The Tea Partiers ignore completely what social scientists call “the agency problem,” the challenge of aligning the interests of agents (elected officials) with those of the principal (those they represent), instead happily and haplessly investing all of their faith in those who claim to be their champions. They are, as cognitive scientist George Lakoff noted in his book The Political Mind, actually inherently driven more by an authoritarian ideology than by one committed to liberty, though they clothe that authoritarianism in a professed commitment to liberty.

The Tea Party does not object to government as an oppressor of the downtrodden, but rather as an ally of the downtrodden, perceiving this commitment as an infringement on the advantages enjoyed by those who have drawn an at least adequate lot in life. It is a movement heavily funded by corporate wealth, which sees in this opposition to an empathetic government a population that will complacently allow corporate America to continue its advance in the recapture of government as an agent of the most privileged at the expense of the least privileged, rather than as an agent of the populace as a whole, striving to preserve the robustness of our economy, while addressing the demands of increased equality of opportunity and sustainability. 

What brought this comparison to mind today was an article in The Economist on Germany’s resurgence, and the angst associated with it due to Germany’s unavory mid-20th Century past (http://www.economist.com/node/17305755).

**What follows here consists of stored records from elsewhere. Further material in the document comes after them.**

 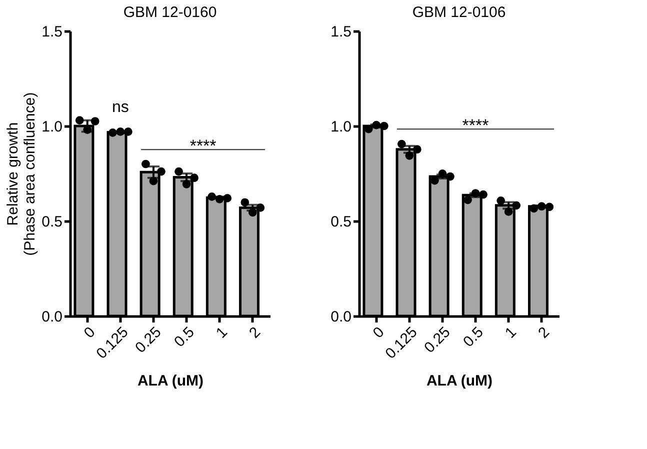 I want to click on annotation: ns, so click(x=120, y=108). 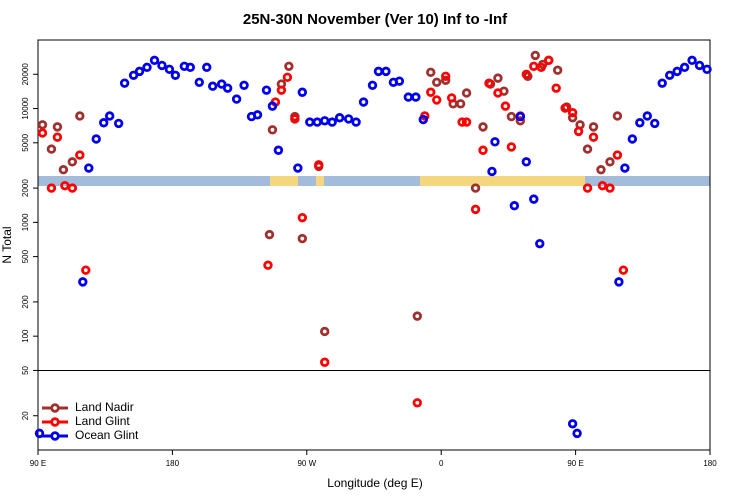 What do you see at coordinates (26, 108) in the screenshot?
I see `y-tick-label: 10000` at bounding box center [26, 108].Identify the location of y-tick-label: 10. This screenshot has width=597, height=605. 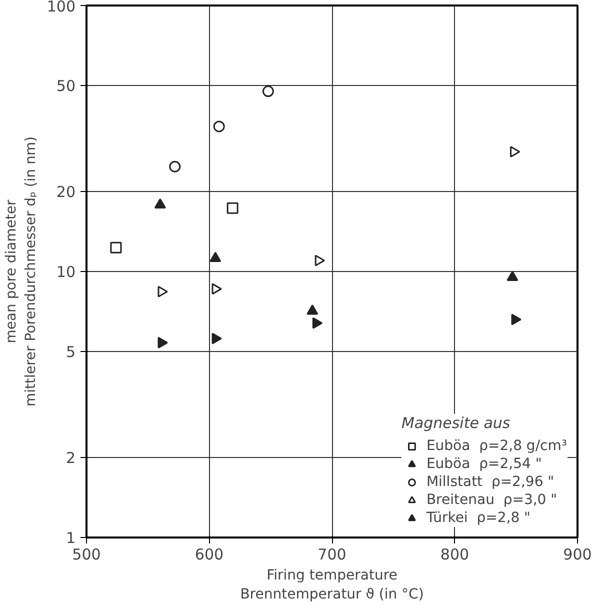
(66, 272).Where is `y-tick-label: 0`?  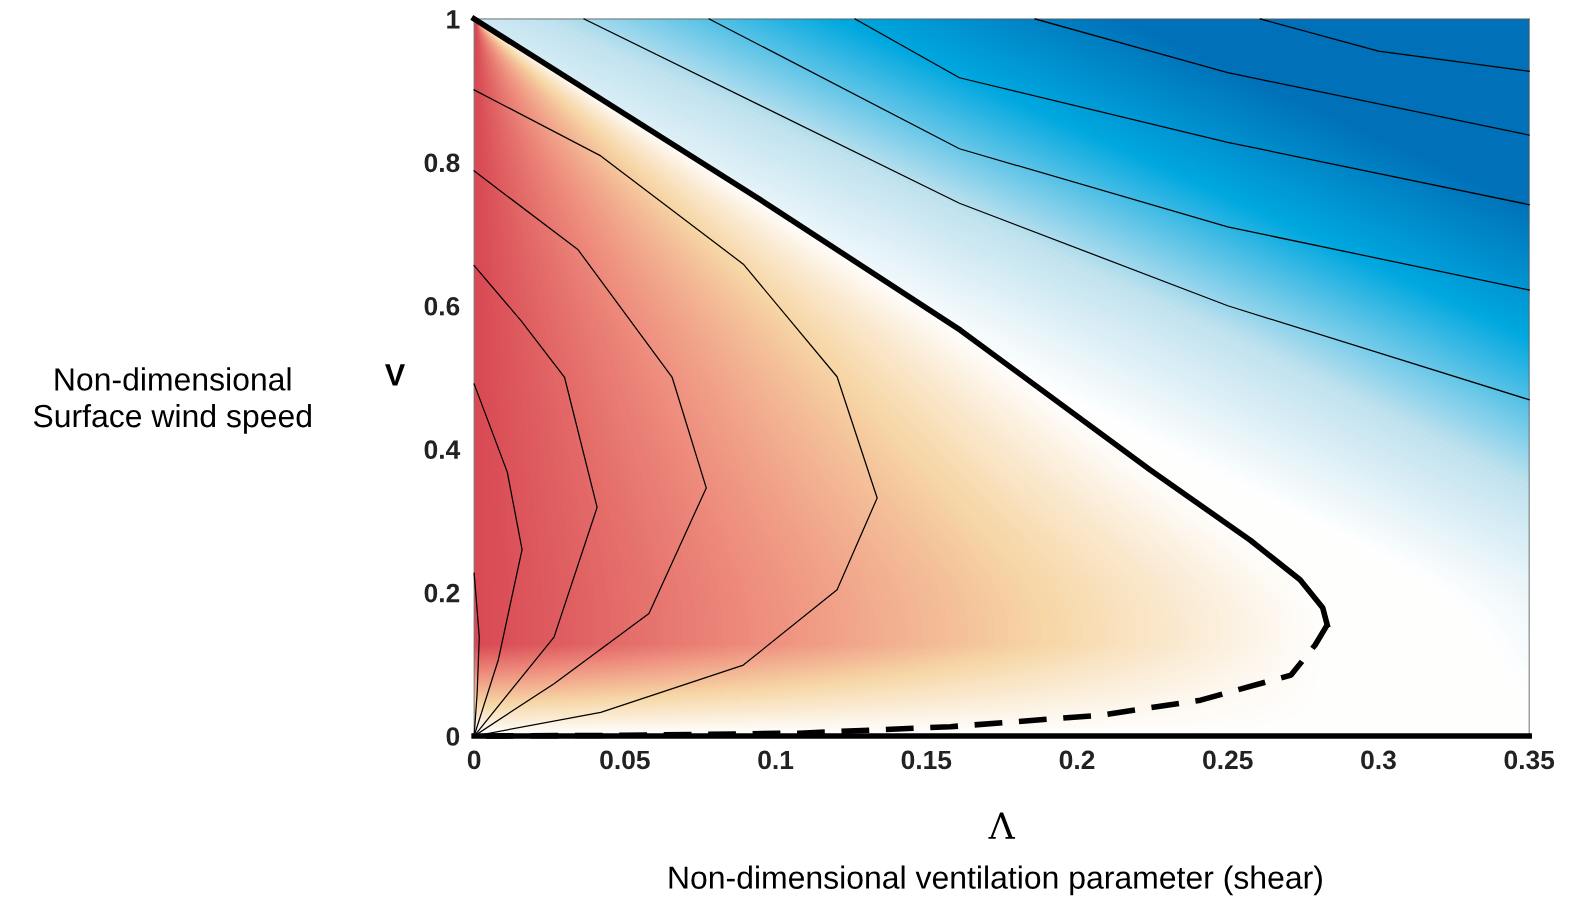
y-tick-label: 0 is located at coordinates (453, 736).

As I was reading the description of the kinds of xenophobic, scape-goating attitudes that Germany has actually in recent times managed to exhibit to a far lesser rather than greater degree than many other nations (most notably The United States), but that any trace of which still raise concerns among Europeans about a resurgent Germany, I couldn’t help but think “if those trends concern you, they should concern you where they are currently most robust: in The United States of America.”